Saved entries:

──────

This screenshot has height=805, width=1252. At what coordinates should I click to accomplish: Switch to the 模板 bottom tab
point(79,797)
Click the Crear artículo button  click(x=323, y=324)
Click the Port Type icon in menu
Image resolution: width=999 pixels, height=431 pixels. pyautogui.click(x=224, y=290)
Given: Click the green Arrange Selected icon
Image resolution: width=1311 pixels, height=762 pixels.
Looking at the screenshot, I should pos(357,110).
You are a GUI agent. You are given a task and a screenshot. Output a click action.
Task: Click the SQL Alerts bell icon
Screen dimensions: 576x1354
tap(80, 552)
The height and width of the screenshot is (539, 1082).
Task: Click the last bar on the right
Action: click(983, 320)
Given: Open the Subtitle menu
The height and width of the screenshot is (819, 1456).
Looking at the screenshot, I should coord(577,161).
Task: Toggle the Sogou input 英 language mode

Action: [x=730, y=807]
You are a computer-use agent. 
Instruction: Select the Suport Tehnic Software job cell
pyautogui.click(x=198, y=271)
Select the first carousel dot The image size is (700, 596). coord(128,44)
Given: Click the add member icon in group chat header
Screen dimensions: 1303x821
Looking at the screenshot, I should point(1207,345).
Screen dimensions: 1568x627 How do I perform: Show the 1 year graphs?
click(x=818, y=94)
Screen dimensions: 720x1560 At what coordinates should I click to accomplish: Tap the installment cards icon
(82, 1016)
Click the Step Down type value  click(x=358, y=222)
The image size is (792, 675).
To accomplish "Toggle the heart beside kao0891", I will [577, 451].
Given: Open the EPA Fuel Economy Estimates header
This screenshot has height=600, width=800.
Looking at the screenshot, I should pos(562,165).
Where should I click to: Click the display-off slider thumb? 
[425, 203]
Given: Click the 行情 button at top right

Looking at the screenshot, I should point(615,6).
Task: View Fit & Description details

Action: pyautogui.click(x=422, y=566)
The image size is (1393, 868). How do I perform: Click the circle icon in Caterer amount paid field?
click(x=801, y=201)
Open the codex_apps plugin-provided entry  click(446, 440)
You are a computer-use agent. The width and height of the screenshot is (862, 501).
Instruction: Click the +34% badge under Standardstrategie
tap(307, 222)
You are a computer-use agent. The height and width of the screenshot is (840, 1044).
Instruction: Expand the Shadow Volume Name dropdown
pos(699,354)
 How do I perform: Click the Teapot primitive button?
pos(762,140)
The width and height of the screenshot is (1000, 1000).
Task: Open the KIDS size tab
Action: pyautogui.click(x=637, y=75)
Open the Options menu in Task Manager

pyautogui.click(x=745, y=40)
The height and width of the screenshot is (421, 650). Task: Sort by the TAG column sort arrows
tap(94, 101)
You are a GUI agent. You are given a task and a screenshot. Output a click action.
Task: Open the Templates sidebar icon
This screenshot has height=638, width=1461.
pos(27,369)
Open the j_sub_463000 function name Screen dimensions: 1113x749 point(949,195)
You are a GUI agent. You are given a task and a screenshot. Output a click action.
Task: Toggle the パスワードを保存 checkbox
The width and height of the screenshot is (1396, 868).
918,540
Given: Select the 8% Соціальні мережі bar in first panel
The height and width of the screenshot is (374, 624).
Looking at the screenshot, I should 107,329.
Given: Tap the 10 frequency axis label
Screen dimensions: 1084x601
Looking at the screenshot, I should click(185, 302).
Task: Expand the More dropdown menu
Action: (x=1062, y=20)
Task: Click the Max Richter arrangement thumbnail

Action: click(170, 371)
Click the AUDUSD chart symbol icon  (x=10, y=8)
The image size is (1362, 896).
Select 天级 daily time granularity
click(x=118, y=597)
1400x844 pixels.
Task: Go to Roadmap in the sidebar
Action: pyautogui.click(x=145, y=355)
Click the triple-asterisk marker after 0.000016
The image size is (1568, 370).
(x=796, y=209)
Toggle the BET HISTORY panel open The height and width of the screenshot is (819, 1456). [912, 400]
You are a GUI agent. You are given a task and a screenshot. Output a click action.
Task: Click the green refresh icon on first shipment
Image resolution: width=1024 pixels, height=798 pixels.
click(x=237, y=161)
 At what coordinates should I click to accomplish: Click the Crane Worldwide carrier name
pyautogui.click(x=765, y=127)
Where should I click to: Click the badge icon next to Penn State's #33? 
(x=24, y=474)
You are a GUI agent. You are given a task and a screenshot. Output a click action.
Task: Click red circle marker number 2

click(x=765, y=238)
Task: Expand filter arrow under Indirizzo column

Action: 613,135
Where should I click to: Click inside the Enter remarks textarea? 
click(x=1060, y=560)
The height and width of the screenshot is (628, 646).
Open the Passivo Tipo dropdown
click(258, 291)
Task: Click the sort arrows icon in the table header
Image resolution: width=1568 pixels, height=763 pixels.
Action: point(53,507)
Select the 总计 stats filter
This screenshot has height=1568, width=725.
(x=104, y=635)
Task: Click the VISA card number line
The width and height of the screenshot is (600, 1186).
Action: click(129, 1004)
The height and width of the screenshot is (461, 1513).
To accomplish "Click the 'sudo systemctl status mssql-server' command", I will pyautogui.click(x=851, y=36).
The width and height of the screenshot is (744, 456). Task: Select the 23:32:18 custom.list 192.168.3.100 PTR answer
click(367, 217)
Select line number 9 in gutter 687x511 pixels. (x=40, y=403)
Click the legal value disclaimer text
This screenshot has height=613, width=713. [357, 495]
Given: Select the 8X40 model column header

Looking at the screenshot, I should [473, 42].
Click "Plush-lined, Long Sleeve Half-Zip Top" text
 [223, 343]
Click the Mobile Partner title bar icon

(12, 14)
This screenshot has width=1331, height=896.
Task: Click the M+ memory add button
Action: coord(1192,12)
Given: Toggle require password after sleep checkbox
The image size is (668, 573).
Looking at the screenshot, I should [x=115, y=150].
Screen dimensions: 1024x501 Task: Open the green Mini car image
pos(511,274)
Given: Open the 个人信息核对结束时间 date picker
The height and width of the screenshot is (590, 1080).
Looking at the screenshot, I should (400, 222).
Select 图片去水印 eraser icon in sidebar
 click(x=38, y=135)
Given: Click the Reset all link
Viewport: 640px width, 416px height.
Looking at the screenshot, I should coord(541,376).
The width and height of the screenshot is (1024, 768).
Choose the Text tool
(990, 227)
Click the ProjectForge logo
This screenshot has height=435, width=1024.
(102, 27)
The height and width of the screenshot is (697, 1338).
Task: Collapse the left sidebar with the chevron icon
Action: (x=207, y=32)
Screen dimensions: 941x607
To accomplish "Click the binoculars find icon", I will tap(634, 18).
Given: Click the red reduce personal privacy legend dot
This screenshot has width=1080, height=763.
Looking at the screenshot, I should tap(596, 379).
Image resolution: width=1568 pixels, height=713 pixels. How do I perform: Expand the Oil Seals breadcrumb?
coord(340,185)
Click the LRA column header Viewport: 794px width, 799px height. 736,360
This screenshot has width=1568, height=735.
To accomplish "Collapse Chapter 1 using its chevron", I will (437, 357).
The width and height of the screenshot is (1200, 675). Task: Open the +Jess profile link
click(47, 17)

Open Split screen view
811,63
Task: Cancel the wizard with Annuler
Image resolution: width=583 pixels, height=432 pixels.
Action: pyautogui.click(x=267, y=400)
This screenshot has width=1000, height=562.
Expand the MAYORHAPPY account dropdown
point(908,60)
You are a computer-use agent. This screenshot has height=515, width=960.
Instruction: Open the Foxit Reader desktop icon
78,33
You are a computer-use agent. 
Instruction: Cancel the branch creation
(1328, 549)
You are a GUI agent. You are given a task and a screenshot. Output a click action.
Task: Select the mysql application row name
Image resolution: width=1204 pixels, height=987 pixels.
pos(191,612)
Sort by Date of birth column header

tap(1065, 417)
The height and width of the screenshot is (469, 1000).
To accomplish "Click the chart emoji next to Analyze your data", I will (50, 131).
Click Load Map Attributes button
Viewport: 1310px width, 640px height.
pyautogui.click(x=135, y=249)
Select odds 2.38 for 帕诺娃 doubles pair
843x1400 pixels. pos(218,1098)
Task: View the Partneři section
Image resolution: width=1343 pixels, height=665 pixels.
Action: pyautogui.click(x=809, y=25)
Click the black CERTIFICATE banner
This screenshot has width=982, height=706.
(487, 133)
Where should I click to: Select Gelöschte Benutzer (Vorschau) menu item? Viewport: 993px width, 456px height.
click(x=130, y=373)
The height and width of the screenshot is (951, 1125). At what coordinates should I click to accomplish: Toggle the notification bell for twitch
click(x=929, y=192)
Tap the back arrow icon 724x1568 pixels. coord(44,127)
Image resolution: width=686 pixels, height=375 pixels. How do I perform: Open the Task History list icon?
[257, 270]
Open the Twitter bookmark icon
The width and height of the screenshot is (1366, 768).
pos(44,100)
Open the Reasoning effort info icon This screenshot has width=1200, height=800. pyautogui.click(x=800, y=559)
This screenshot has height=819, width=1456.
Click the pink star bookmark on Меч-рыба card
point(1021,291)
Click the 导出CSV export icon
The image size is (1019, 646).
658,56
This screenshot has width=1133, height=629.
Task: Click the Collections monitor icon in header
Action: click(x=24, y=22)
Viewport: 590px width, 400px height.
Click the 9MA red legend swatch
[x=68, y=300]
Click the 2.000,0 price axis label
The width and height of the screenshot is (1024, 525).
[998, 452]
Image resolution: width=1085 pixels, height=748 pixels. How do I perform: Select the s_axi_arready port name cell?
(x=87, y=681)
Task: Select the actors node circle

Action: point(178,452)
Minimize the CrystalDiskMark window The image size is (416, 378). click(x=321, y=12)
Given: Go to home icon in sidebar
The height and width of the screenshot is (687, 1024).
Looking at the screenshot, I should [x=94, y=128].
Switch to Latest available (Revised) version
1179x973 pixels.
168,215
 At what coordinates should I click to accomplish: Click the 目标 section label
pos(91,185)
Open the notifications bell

──────

* **PROBLEM DETAILS**
Once the lines of the entries containing the word "chart" have been counted, report the number alone.

* **ANSWER BELOW**
2